Dopo le turbolente vicissitudini produttive, arriva al cinema finalmente The Flash, primo stand alone assoluto dedicato al supereroe in rosso. Alla regia troviamo Andy Muschietti che dopo il rivedibile reboot di It, si dà ad un cinecomic che possiede una certa importanza, rispetto al prossimo DCEU.

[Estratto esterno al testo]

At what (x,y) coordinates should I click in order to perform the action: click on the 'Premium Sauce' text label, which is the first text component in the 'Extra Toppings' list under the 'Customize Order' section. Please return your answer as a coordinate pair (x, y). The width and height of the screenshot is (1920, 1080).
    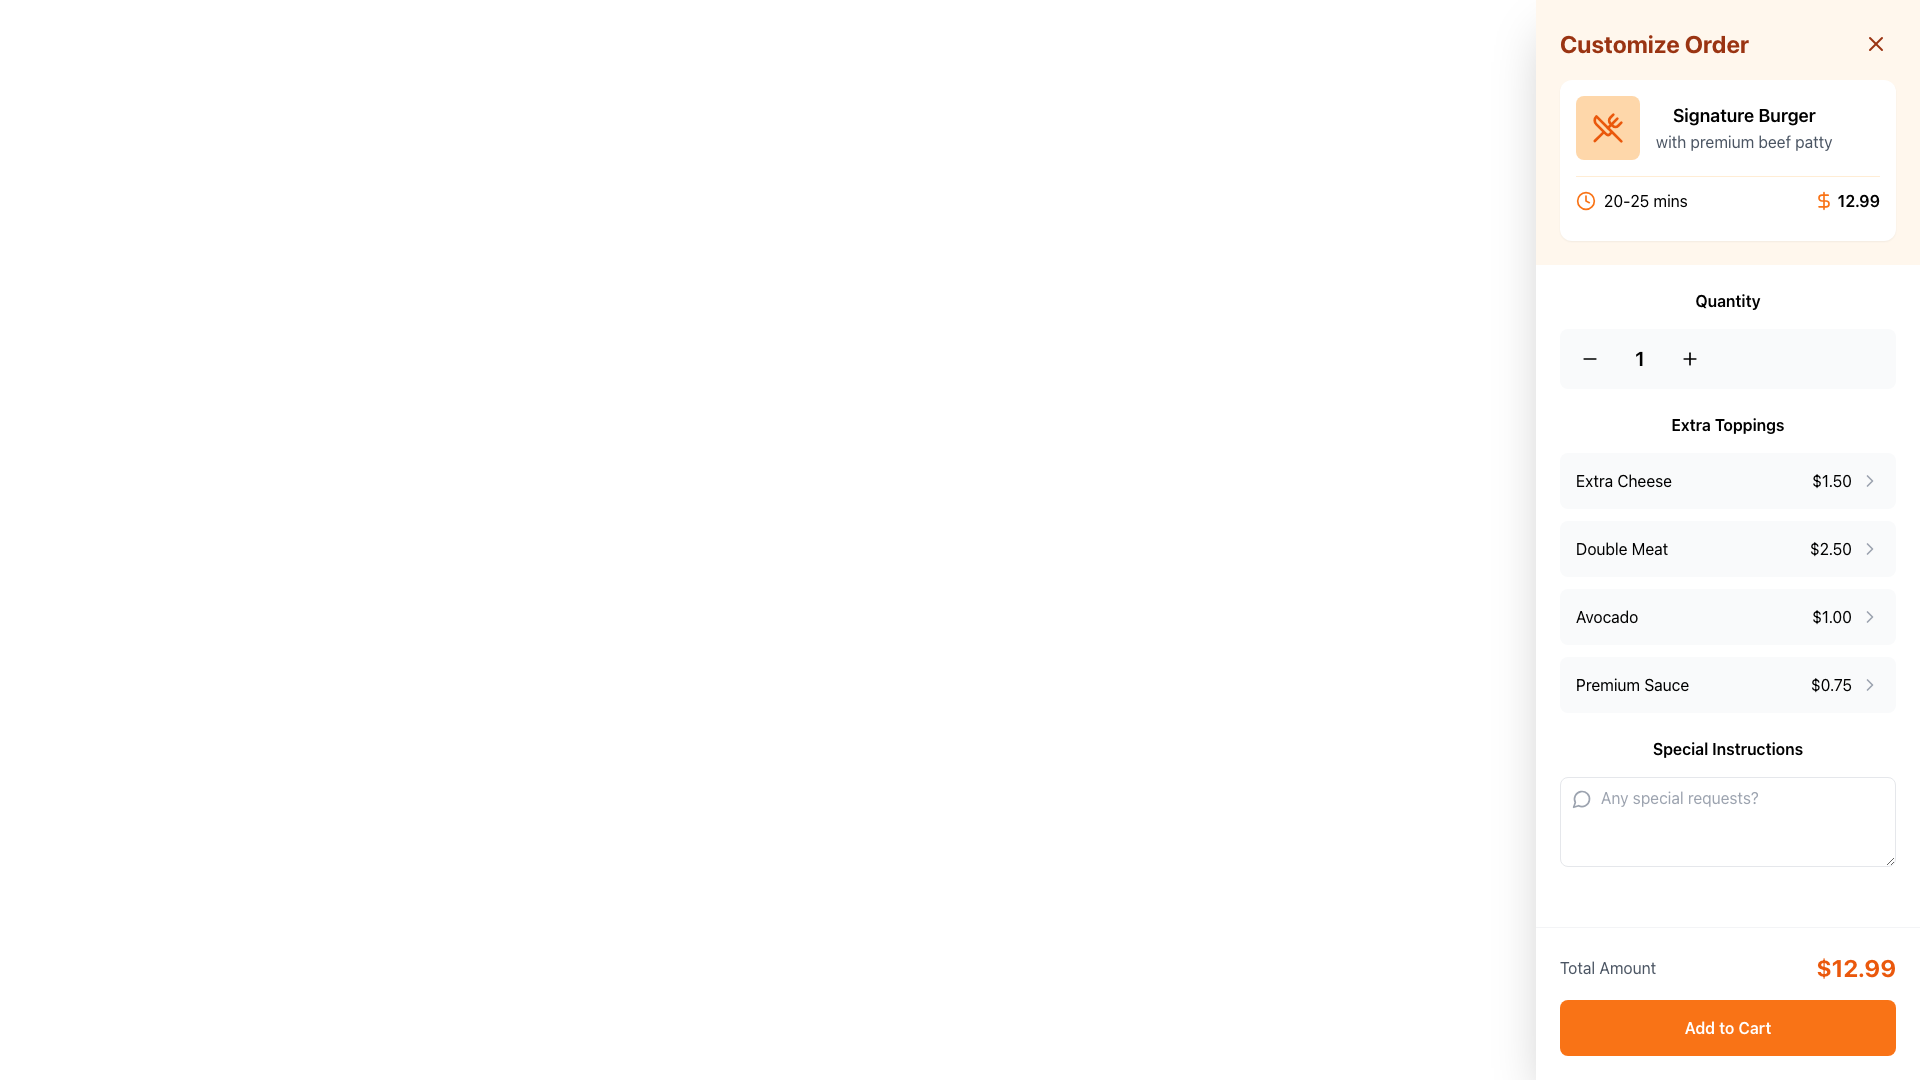
    Looking at the image, I should click on (1632, 684).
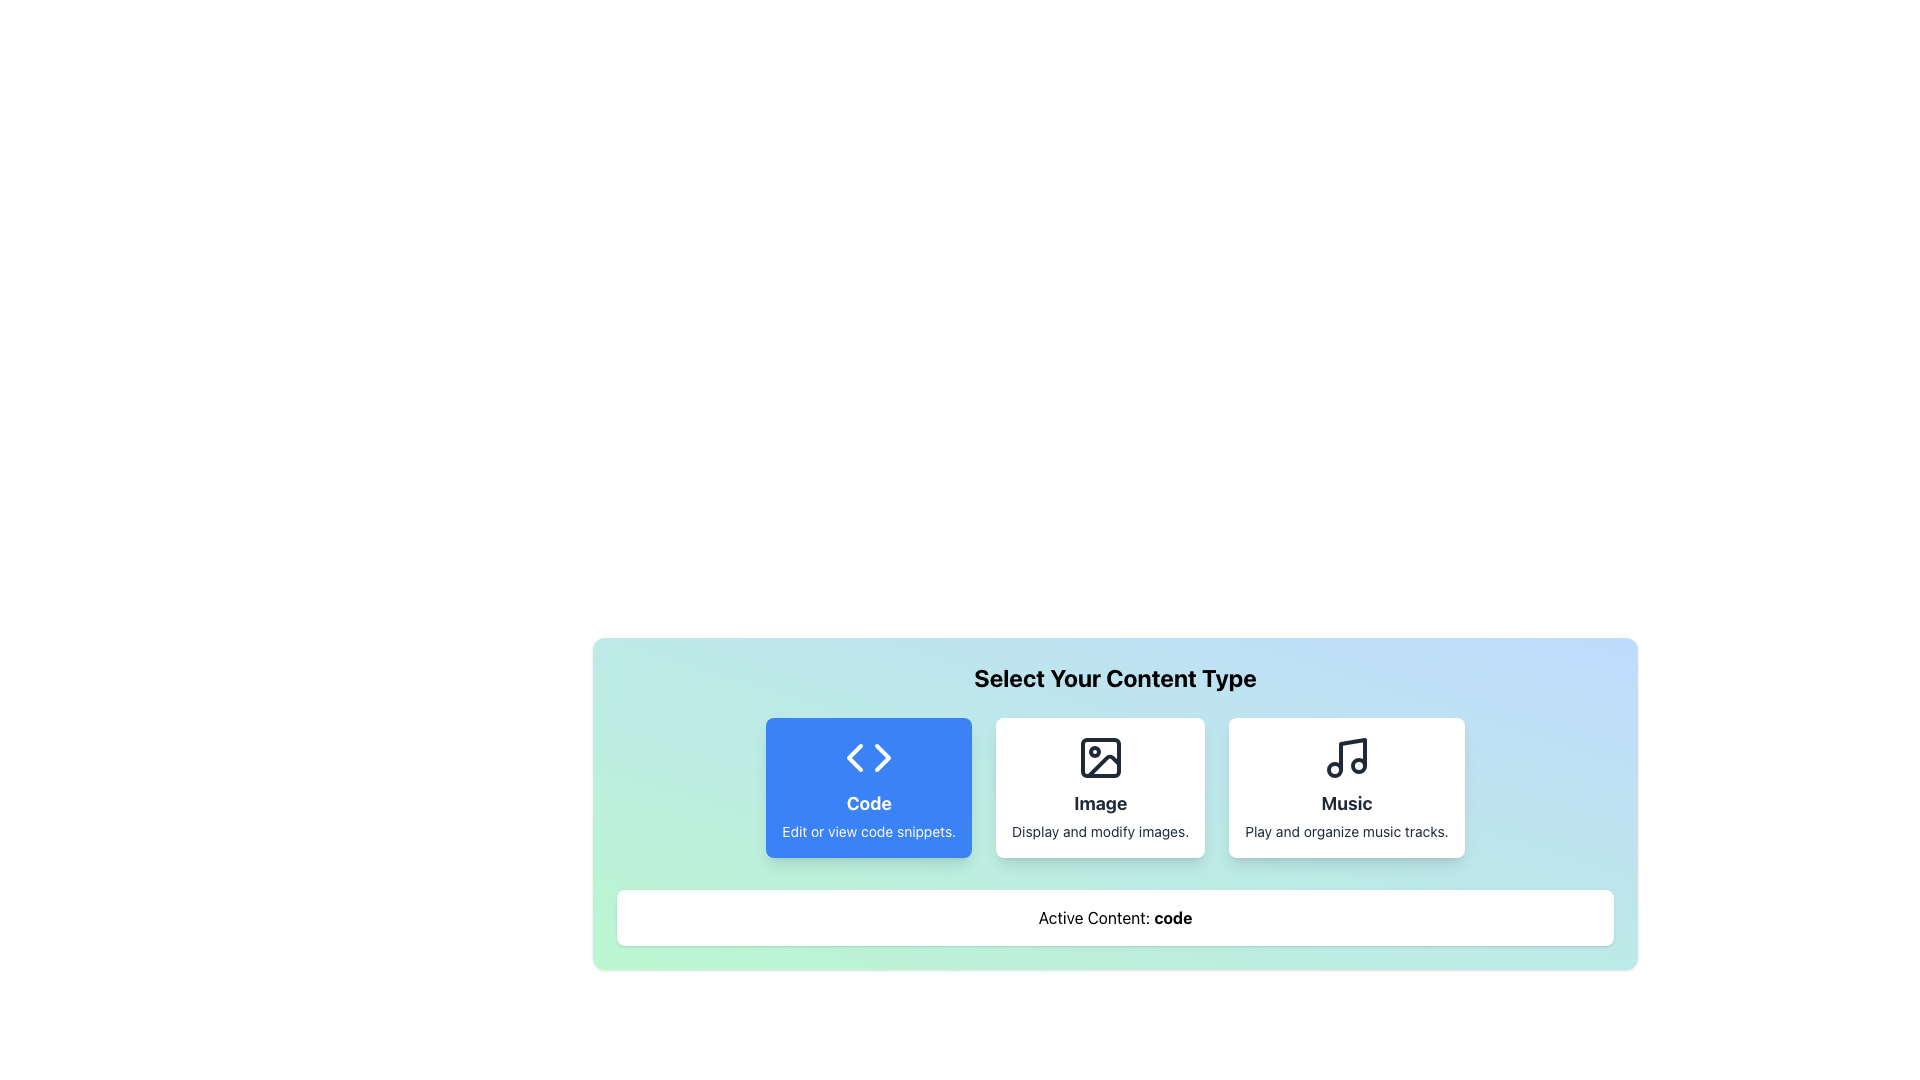  What do you see at coordinates (869, 786) in the screenshot?
I see `the first button in the horizontal group that allows users to select an option to edit or view code snippets, located in the 'Select Your Content Type' section` at bounding box center [869, 786].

Protagonista assoluto, Ezra Miller, che prosegue nella tuta rossissima del personaggio DC creato nel lontano 1959, qui in una doppia versione di se stesso che sembra quasi ammiccare alla realtà di cronaca che ha visto coinvolto l’attore.
The Flash, la Trama
Cambiare il passato per un presente meno sofferente. Barry Allen è sicuro che può essere così. Correndo oltre la velocità della luce, prova a modificare un dramma familiare, causando però una frattura nel multiverso, che dovrà sanare grazie all’aiuto proprio di Barry Allen. E di Batman, ovviamente, che però non ha il volto di Ben Affleck. È il multiverso, signori, ed è quello targato DC.
The Flash, la Recensione
The Flash è balzato sin da subito sulla cronaca per motivi vari e variegati, vicissitudini principalmente fuori dal set. Da un lato, le scorribande (per usare un eufemismo) di Ezra Miller, dall’altro il radicale cambiamento produttivo del DCEU.

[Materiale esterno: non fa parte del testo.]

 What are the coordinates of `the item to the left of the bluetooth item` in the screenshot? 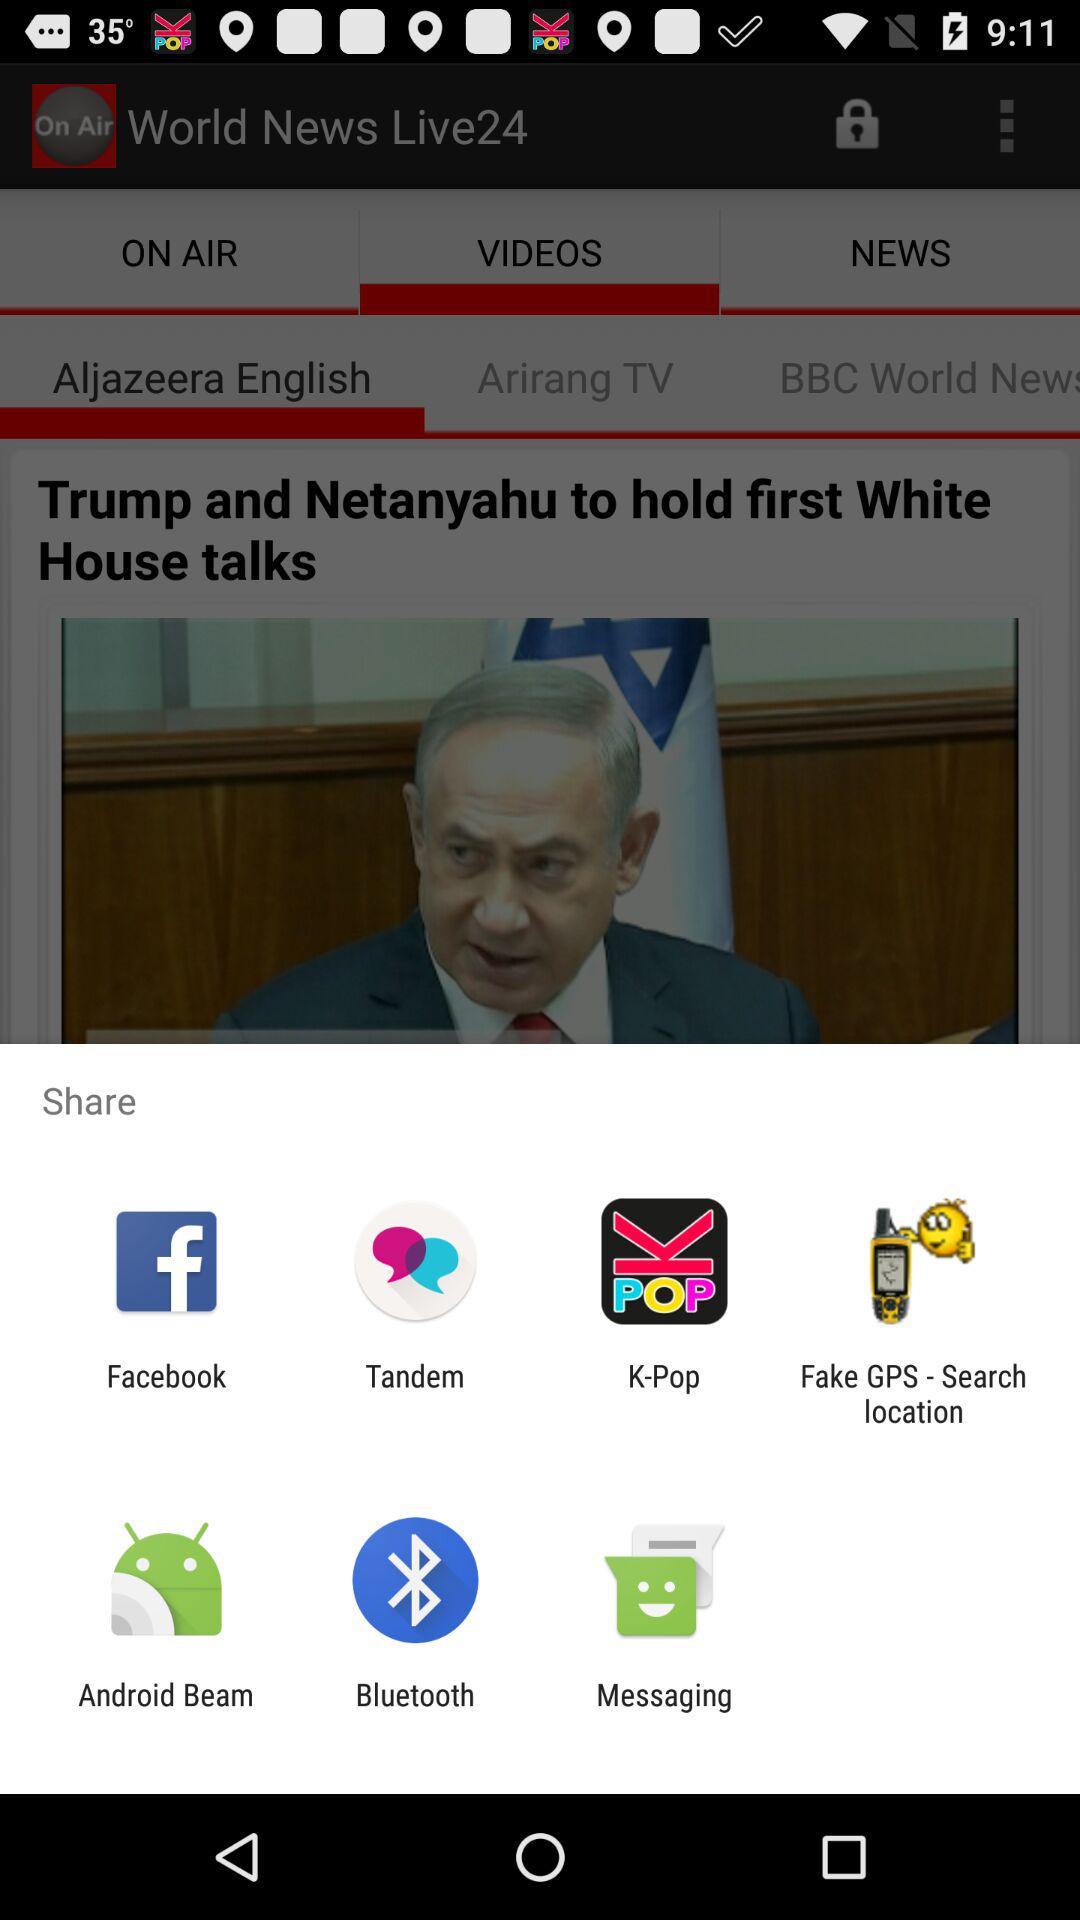 It's located at (165, 1711).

Un film certamente complesso nella sua produzione, dunque, che ha l’arduo compito di dover chiudere ed aprire l’universo cinematografico della Distinta Concorrenza. Il che rende inevitabilmente The Flash un film che si fa carico suo malgrado di un’importanza specifica, ai fini dell’economia (in toto) del rilancio firmato James Gunn di prossima uscita. Un universo di cui sappiamo ben poco e che film dopo film, ma soprattutto notizie dopo notizie, suscita sempre una crescente curiosità.

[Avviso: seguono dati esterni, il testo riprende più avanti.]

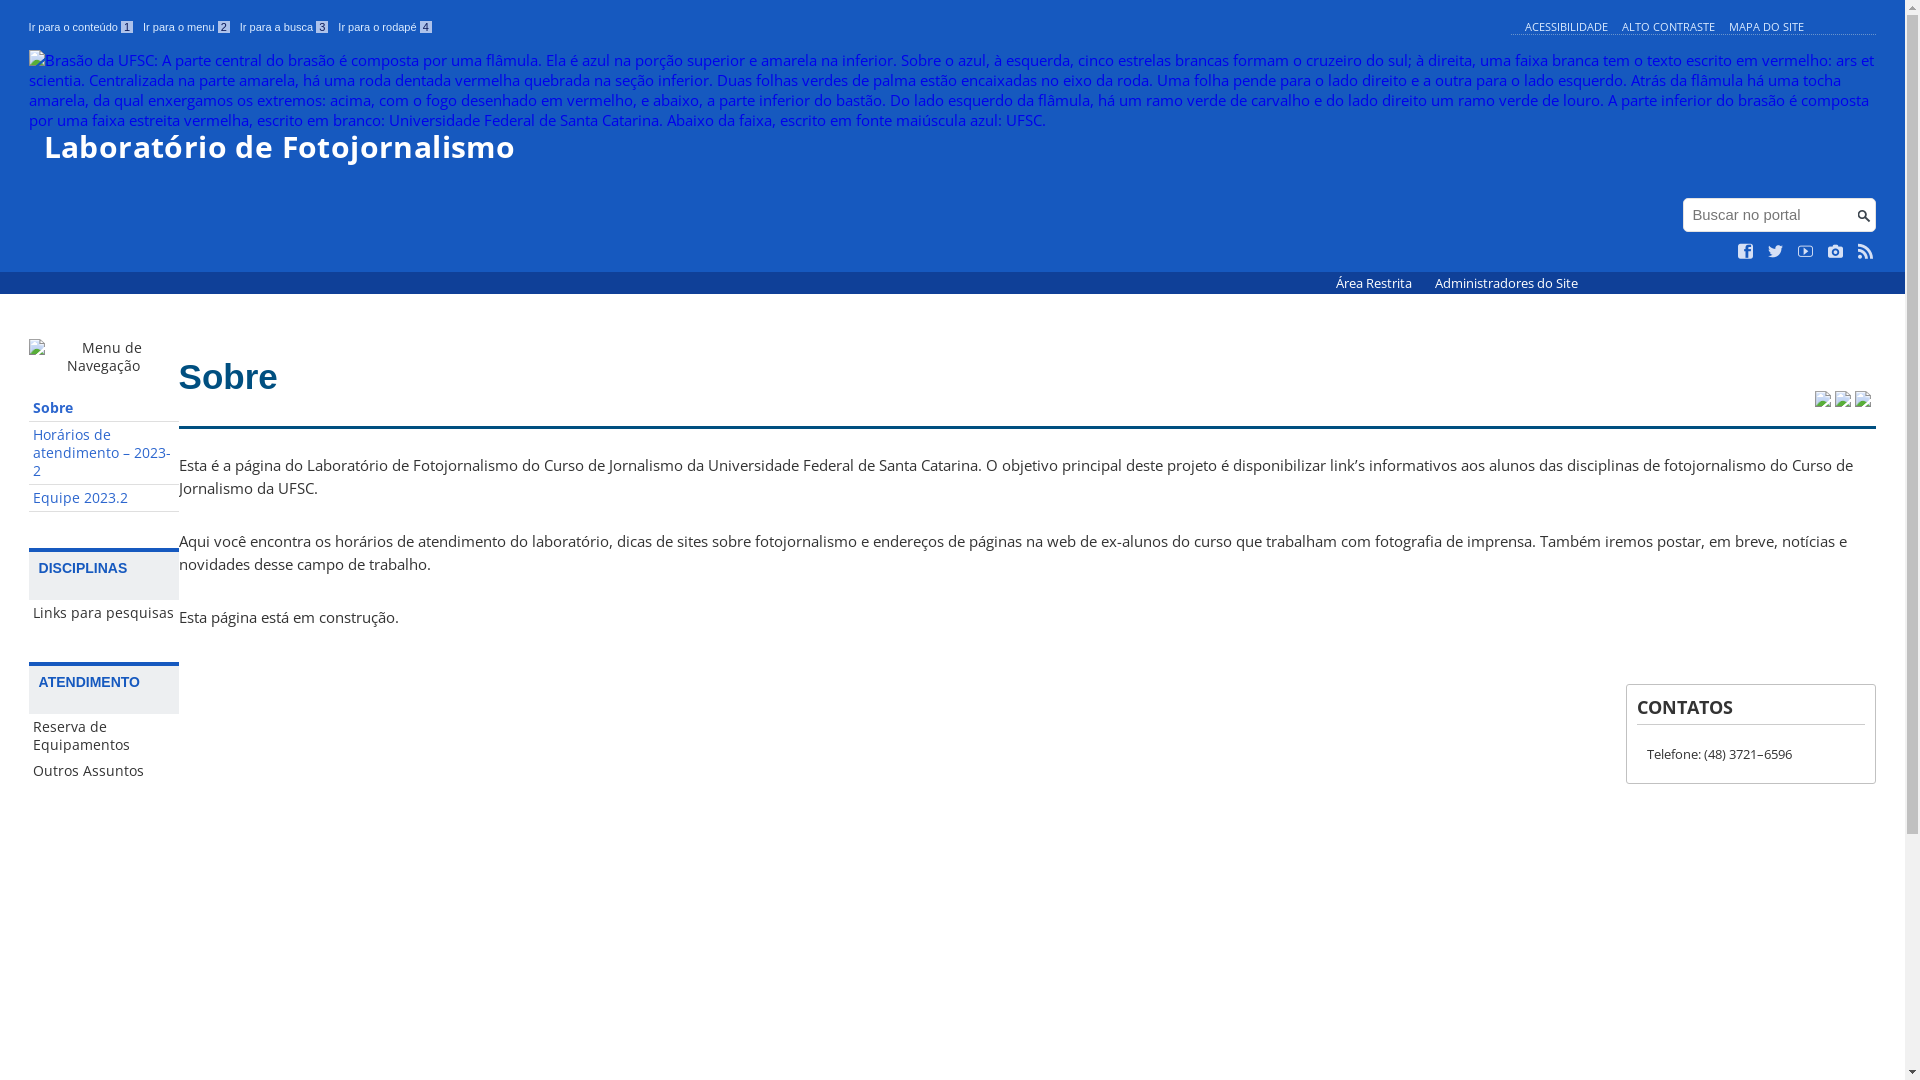 Image resolution: width=1920 pixels, height=1080 pixels. What do you see at coordinates (186, 27) in the screenshot?
I see `'Ir para o menu 2'` at bounding box center [186, 27].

Riducendo però il discorso a The Flash come prodotto finale, vediamo come il film di Muschietti si muova in un terreno costellato di luci e ombre, figlie forse di un’ambizione troppo grande e complessa, coerentemente di fatto con quella che è l’importanza teorica del film stesso. Il regista di It ci racconta una storia di formazione classica, adattandola ad un tema tanto caro al cinema commerciale di oggi: il Multiverso. Una scappatoia narrativa che apre infinite strade in cui tutto è il contrario di tutto.
Un grandissimo What If dunque che trasforma in concreto, l’astratto per eccellenza, portando in scena il famigerato effetto farfalla. Scappare da un passato traumatico non sempre porta a cose buone, tanto per sé stessi quanto per tutto ciò che ci circonda. Questa, la lezione che The Flash vorrebbe impartire.
Per certi aspetti, il punto viene perfettamente centrato, ancor più se il trauma passato ne genera uno nuovo, che costringe il protagonista a rapportarsi con un giovane sé stesso. Una gag tragicomica, che strappa anche qualche risata, non fosse che poi, a ragionarci bene, è ben più di un incubo.
Il doppio Ezra Miller riesce perfettamente a mettere in scena questo dualismo in toto, interpretandosi nei vari formati di adulto ansioso e adolescente fastidioso. E forse è proprio questo il pregio maggiore del film, ossia aver dato a Flash una profondità del tutto rispettabile e degna del personaggio. Che, ricordiamo, ha di fatto salvato il mondo e la Justice League nella versione di Snyder.
Tuttavia, subentra una certa invadente oscurità che affievolisce non poco la lucentezza dei fulmini del nostro supereroe. Ombre che non offuscano del tutto i pregi di The Flash ma che restano difficili da ignorare. Anche perché arrivano pressoché nell’immediato incipit del film. La CGI non è purtroppo sempre all’altezza, cosa che al giorno d’oggi è quantomeno rivedibile, ancor più con le tecnologie adottate e adottabili.
Il rendering dei volti purtroppo lascia spesso a desiderare, anche nelle scene dei tanto chiacchierati “cameos” che vedono Nicolas Cage e altri (che non menzioneremo), riducendone l’impatto visivo che vorrebbero chiaramente avere.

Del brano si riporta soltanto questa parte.